Il Patto di stabilità resta sospeso fino a tutto il 2022 per il terzo anno consecutivo, a causa della pandemia. Dal 2023, salvo che non si trovi un accordo in sede europea, dovrebbe tornare in vigore. E lo European Fiscal Board (EFB), organismo consultivo della Commissione europea, ha già proposto di mandare in soffitta la principale regola di gestione del debito pubblico: il rapporto massimo del 60%.

Concepita all’inizio degli anni Novanta e introdotta nel Trattato di Maastricht del 1992 per porre le basi alla nascita dell’euro, è da molto tempo considerata non attuale.

E con la pandemia, spiegano gli esperti, è diventata anacronistica, anzi irrealistica da centrare. A seguito dell’impatto tremendo che il Covid ha avuto sulle economie europee, il debito pubblico medio nell’Eurozona è salito al 100% del PIL. Il ministro dell’Economia francese, Bruno Le Maire, ha notato nei giorni scorsi come lo scarto tra paesi più indebitati e il resto dell’area fosse di 30-40 punti prima della pandemia, mentre adesso arrivi anche a 100 punti.

+ + + + +

▶ [Cosa si chiede]
1. Riporta dal brano sul Patto di stabilità tutto il testo che va da "Concepita all’inizio degli" giù fino a "a 100 punti.".
2. Rispondi alle seguenti domande sul brano relativo al Patto di stabilità.
(a) In quale trattato è stata introdotta la regola del rapporto massimo del 60%?
(b) A quale percentuale del PIL è salito il debito pubblico medio nell'Eurozona?
(c) Secondo Bruno Le Maire, di quanti punti era lo scarto tra i paesi più indebitati e il resto dell'area prima della pandemia?

▶ [Dati forniti]

+ + + + +

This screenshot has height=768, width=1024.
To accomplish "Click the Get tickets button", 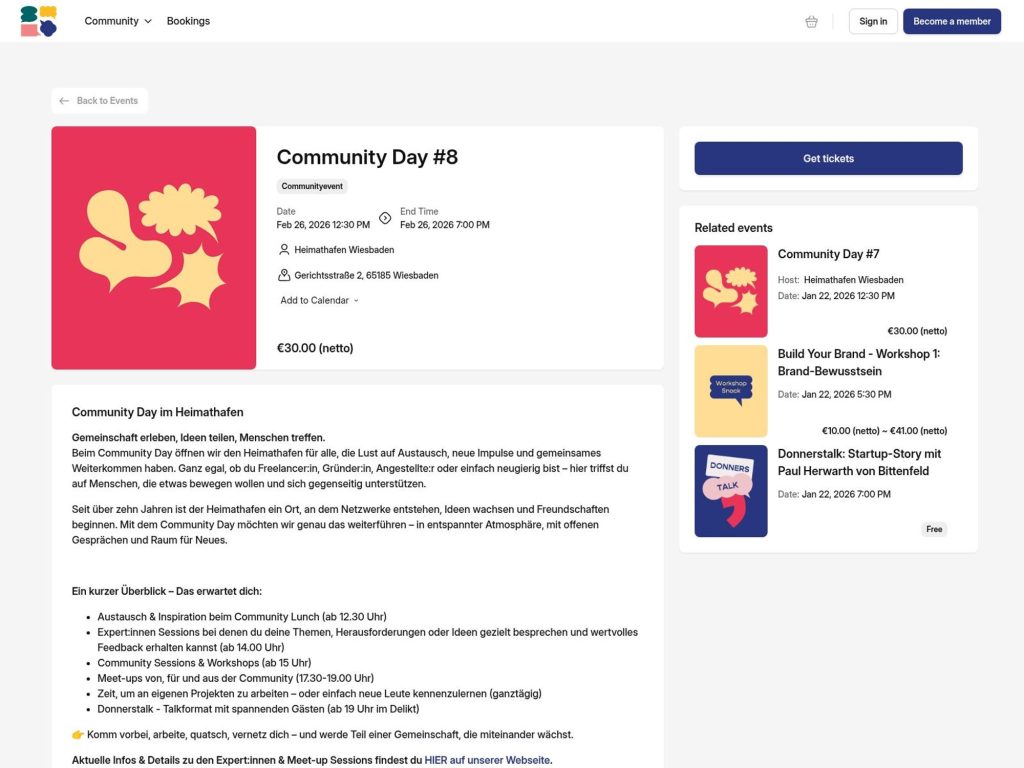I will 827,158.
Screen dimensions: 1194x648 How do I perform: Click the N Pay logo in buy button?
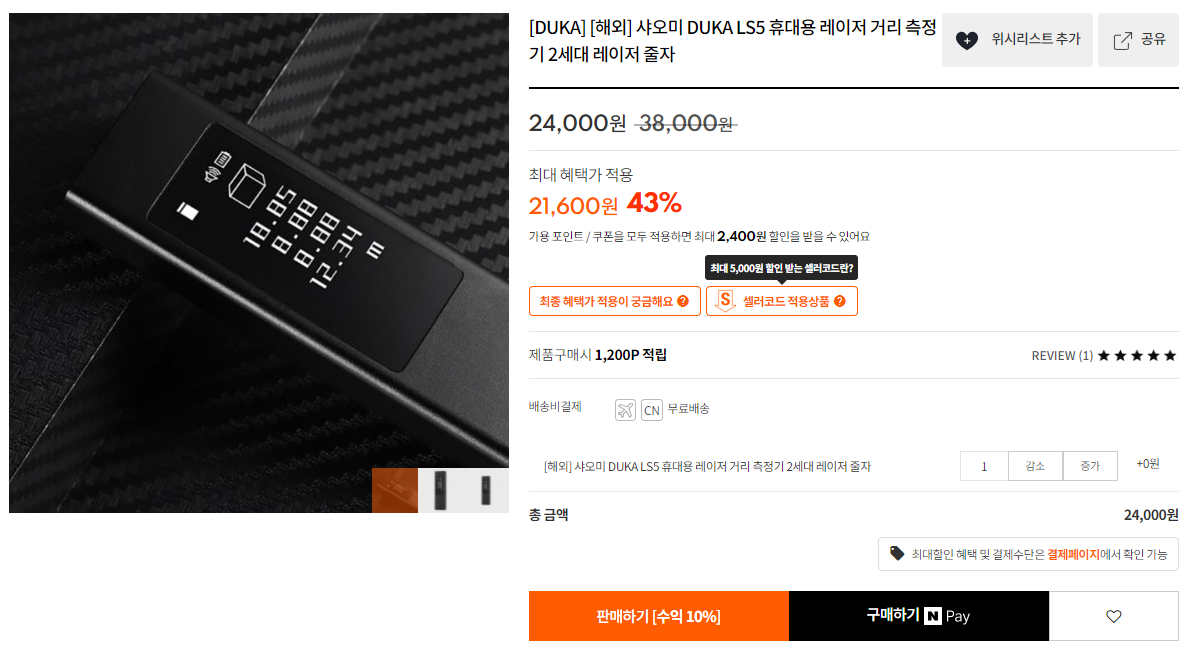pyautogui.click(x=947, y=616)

+ + + + +

▶ [Risposte]
1.
Concepita all’inizio degli anni Novanta e introdotta nel Trattato di Maastricht del 1992 per porre le basi alla nascita dell’euro, è da molto tempo considerata non attuale.

E con la pandemia, spiegano gli esperti, è diventata anacronistica, anzi irrealistica da centrare. A seguito dell’impatto tremendo che il Covid ha avuto sulle economie europee, il debito pubblico medio nell’Eurozona è salito al 100% del PIL. Il ministro dell’Economia francese, Bruno Le Maire, ha notato nei giorni scorsi come lo scarto tra paesi più indebitati e il resto dell’area fosse di 30-40 punti prima della pandemia, mentre adesso arrivi anche a 100 punti.

2.
(a) Nel Trattato di Maastricht del 1992.
(b) Al 100% del PIL.
(c) Di 30-40 punti.